Gregor Gysi denkt sogar schon einen Schritt weiter. Die PDS habe einen „beachtlichen Fundus“ an Politikern, die in der Lage seien, Ministerposten auszufüllen, betonte der Vorsitzende der PDS- Bundestagsgruppe in einem Rundfunkinterview.

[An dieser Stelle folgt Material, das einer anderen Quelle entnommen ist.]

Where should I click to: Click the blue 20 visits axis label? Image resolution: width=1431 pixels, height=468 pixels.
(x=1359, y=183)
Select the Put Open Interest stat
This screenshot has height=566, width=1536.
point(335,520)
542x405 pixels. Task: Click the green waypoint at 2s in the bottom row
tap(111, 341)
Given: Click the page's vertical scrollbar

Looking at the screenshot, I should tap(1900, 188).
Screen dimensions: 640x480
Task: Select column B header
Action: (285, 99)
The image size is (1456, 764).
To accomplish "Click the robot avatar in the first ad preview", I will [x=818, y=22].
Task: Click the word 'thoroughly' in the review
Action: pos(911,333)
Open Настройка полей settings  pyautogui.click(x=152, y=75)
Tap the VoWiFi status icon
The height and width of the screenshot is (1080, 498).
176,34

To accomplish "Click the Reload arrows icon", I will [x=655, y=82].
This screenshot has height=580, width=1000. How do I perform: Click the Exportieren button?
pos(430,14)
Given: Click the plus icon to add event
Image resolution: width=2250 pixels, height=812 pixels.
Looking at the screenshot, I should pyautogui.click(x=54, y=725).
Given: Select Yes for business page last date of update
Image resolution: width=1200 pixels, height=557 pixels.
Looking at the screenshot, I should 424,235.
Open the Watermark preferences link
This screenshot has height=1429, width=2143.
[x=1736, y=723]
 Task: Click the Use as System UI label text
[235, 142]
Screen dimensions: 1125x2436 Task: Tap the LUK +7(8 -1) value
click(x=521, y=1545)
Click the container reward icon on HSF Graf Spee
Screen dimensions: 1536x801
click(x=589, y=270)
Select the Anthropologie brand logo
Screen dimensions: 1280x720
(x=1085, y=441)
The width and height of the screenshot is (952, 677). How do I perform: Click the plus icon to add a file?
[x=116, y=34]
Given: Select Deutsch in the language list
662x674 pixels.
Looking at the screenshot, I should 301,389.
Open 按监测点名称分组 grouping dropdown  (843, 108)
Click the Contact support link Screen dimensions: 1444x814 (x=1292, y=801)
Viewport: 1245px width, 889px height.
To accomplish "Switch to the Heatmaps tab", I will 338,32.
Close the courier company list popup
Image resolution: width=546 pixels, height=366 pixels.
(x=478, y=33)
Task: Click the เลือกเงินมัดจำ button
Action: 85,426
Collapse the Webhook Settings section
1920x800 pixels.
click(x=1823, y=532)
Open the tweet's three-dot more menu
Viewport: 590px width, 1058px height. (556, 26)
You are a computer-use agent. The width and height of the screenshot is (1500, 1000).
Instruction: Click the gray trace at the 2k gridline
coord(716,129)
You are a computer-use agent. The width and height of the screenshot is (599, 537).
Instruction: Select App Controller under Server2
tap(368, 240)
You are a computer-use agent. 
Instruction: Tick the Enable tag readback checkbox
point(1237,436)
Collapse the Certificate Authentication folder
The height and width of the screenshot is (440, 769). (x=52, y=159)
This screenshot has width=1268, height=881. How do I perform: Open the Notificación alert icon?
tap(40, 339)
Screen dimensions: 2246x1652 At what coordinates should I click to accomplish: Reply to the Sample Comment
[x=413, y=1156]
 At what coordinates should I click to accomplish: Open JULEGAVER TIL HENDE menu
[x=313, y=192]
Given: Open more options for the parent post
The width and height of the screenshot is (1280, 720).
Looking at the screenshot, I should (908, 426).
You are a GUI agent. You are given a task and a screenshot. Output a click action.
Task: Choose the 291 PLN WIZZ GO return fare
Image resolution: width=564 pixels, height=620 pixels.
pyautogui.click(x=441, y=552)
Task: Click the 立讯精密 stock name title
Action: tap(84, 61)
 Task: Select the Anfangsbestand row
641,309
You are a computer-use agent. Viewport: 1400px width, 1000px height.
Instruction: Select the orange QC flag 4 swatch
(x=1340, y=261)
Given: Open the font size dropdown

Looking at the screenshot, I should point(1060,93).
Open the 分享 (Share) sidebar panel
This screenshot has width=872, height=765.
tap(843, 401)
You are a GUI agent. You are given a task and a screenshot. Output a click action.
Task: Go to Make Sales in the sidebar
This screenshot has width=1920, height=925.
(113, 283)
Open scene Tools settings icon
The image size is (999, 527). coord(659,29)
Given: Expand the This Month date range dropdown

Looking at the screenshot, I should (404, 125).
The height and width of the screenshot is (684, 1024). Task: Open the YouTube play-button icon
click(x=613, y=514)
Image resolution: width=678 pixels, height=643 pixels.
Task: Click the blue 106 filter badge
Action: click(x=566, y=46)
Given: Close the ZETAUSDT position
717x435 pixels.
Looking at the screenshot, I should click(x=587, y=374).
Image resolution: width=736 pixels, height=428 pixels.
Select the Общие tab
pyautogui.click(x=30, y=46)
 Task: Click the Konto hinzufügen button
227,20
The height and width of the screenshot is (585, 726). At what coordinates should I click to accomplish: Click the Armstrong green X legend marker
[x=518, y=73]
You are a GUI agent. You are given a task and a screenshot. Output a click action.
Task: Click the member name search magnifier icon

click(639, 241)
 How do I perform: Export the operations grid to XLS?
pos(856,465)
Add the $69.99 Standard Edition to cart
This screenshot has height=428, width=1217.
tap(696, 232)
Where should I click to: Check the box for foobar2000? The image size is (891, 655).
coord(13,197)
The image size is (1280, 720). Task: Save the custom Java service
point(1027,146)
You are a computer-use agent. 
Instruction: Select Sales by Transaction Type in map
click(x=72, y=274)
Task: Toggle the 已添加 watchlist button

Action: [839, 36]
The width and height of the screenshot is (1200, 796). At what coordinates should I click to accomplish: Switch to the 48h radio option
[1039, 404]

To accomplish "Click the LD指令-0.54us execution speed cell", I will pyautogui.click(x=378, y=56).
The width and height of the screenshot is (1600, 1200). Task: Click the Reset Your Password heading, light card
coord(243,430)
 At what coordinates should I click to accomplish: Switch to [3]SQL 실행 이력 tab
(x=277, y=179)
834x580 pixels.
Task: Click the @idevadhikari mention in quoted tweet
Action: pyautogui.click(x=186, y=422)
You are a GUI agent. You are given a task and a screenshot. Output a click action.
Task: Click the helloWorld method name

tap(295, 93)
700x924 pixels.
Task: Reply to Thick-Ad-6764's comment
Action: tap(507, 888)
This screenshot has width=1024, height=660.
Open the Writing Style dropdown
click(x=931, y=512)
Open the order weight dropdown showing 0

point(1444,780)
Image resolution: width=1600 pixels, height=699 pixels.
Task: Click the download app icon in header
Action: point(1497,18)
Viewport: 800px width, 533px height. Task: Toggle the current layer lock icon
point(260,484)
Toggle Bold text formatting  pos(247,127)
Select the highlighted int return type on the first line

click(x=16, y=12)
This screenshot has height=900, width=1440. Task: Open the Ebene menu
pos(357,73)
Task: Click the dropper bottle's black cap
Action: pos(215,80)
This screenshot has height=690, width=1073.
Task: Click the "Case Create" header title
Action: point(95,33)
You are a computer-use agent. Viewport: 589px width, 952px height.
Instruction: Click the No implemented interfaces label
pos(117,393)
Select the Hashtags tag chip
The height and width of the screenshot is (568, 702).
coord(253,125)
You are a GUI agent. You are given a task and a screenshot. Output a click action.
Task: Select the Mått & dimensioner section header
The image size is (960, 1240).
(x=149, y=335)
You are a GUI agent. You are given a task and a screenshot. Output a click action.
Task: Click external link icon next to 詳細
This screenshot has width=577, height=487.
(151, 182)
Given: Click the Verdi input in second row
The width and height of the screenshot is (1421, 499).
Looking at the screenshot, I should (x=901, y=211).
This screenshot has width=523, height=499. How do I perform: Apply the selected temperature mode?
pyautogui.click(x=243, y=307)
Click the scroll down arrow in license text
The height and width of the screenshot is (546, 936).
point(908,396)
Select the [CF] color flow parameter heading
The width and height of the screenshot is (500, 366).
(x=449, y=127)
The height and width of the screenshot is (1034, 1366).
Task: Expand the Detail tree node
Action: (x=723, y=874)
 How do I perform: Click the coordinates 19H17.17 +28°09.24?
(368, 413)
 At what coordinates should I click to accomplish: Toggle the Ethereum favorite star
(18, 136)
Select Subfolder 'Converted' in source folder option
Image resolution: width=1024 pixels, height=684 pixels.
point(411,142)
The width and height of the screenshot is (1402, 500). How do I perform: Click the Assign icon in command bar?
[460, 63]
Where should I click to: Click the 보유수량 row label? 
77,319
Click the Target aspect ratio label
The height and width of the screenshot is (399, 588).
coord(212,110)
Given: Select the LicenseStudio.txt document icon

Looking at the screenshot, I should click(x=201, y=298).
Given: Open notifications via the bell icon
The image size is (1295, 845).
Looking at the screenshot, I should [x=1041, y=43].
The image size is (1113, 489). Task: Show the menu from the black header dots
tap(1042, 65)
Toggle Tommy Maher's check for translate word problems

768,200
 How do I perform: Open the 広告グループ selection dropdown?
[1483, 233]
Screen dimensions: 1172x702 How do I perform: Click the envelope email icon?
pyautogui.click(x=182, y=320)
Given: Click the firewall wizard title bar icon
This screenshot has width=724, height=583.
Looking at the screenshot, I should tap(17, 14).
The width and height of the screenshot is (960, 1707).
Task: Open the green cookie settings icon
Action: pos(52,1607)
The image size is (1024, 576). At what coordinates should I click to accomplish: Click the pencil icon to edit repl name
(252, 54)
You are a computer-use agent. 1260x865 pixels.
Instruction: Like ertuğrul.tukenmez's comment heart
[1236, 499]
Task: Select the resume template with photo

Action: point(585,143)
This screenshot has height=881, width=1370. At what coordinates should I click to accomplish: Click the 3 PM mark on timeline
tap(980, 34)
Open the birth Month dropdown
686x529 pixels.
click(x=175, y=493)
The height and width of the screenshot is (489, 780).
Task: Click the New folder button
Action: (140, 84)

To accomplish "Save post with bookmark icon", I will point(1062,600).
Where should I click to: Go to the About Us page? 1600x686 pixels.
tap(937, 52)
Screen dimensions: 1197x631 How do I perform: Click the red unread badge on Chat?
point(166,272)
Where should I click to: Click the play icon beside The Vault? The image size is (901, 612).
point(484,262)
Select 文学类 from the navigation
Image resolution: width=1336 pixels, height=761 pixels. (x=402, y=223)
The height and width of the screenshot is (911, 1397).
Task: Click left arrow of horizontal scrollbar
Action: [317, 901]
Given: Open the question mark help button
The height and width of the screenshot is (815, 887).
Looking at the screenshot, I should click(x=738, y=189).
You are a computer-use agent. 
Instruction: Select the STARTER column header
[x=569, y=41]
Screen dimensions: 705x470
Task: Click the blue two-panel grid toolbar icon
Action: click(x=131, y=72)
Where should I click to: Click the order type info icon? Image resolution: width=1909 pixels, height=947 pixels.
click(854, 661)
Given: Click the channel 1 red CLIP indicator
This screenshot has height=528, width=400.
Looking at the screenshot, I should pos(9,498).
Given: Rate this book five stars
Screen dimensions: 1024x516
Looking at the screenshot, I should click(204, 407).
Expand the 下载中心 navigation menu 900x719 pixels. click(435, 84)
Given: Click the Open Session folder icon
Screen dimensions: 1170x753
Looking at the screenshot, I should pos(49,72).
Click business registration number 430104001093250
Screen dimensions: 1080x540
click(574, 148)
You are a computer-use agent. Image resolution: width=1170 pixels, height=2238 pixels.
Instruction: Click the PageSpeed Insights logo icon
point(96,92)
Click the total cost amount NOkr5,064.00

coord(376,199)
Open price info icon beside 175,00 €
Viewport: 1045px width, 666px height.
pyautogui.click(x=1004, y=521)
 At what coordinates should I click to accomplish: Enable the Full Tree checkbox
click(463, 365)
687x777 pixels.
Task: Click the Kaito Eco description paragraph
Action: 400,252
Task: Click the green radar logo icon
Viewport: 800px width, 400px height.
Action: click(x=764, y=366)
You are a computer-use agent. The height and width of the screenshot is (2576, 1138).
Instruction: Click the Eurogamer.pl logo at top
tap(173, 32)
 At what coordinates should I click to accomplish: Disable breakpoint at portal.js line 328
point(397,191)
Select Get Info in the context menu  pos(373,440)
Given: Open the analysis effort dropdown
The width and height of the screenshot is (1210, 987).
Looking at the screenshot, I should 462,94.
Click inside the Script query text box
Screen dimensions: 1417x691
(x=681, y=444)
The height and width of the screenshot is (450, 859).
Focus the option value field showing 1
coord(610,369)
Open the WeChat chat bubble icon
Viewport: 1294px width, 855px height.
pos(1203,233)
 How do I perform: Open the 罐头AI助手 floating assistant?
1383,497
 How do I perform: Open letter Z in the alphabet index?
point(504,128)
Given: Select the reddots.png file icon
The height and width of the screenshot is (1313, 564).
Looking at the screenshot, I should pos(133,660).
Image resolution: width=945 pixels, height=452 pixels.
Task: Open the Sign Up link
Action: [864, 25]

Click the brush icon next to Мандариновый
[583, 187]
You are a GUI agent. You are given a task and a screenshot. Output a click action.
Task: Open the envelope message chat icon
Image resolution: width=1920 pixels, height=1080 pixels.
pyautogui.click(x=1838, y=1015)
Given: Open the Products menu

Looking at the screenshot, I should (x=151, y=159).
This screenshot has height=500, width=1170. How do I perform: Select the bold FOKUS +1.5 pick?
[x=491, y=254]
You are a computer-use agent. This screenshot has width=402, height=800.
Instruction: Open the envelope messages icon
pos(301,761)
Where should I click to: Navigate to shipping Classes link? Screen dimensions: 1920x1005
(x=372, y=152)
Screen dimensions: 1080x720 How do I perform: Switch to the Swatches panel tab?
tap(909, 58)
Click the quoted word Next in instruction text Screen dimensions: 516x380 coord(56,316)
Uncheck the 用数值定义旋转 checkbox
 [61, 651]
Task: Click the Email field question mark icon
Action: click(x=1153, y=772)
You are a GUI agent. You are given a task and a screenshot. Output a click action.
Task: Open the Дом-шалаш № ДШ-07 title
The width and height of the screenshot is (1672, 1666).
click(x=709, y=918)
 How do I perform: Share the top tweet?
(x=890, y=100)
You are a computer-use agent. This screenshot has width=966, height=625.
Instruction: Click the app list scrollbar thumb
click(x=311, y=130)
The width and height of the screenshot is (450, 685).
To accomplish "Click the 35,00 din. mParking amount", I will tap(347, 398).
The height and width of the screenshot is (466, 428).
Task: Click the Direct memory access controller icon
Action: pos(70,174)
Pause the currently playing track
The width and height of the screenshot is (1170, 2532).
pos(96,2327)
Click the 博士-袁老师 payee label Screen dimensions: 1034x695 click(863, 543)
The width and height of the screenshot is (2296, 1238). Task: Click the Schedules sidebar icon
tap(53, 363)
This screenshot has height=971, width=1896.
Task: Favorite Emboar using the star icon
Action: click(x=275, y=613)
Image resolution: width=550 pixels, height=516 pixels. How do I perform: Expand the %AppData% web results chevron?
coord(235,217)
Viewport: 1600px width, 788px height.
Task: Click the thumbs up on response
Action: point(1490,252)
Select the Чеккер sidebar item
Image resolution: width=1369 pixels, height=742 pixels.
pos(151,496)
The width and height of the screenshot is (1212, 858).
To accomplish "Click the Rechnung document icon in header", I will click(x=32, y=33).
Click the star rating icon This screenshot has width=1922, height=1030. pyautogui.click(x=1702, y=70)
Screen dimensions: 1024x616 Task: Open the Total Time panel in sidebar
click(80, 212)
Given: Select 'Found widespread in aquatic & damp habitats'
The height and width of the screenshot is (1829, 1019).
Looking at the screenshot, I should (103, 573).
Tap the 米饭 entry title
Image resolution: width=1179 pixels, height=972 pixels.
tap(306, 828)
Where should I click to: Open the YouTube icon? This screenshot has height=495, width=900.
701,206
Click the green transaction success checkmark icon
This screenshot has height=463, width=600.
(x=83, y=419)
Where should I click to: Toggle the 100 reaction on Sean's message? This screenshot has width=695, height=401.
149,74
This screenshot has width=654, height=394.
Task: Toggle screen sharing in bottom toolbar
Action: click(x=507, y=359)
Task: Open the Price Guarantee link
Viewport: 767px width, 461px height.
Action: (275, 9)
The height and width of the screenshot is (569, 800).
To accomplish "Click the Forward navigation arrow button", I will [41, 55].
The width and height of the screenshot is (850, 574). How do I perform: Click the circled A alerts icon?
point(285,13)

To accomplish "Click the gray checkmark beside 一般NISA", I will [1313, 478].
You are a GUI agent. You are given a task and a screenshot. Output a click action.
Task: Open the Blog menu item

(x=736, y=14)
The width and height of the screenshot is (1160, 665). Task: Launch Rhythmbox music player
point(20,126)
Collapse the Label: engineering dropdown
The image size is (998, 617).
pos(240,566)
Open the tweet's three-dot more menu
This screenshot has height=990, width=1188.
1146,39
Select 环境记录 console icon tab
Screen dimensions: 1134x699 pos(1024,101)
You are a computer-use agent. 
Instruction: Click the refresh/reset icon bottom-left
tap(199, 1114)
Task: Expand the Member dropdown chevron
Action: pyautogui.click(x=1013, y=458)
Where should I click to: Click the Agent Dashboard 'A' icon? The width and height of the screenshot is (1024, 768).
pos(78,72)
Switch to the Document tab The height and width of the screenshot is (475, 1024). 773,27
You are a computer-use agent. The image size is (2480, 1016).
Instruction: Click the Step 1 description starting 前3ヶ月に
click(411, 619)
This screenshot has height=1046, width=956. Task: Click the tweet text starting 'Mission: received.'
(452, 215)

Ärger könnte es auf dem Parteitag in Magdeburg um einen Brief geben, den der Münchner PDS- Bundestagsabgeordnete Heinrich Graf von Einsiedel an den Bundesvorstand sowie seine Parlamentskollegen schrieb. Einsiedel warnt darin vor der Unterwanderung der westdeutschen Landesverbände, vor allem in Bayern, durch „parteifeindliche Kräfte“, die die PDS „in irgendeine Art von kommunistischer Partei zurückverwandeln wollen“. Einsiedel fordert seine Partei auf, allen kommunistischen Unterwanderungsversuchen eine „klare Absage“ zu erteilen: „Es ist eine Überlebensfrage der PDS, ob sie sich von dem Verdacht befreien kann, eine nur getarnte kommunistische Partei zu sein.“

Daß man die Systemfrage notfalls auch an der Kommunalpolitik diskutieren kann, beweist die AG Junge GenossInnen. Sie will in einem Antrag alle Kommunalpolitiker der PDS auf das Parteiprogramm verpflichten. Ginge es nach ihr, dürfte sich die PDS-Kommunalpolitik nicht ökonomischen und politischen Sachzwängen unterordnen und dürfte es keine Widersprüche zwischen kommunalen Entscheidungen und programmatischen Positionen der PDS geben. Das wird auch Zeit, schließlich hat Angela Marquardt auf dem letzten Bundeskongreß der AG Junge GenossInnen die PDS- Kommunalpolitik als „Einfallstor der Reaktion in die Partei“, entlarvt.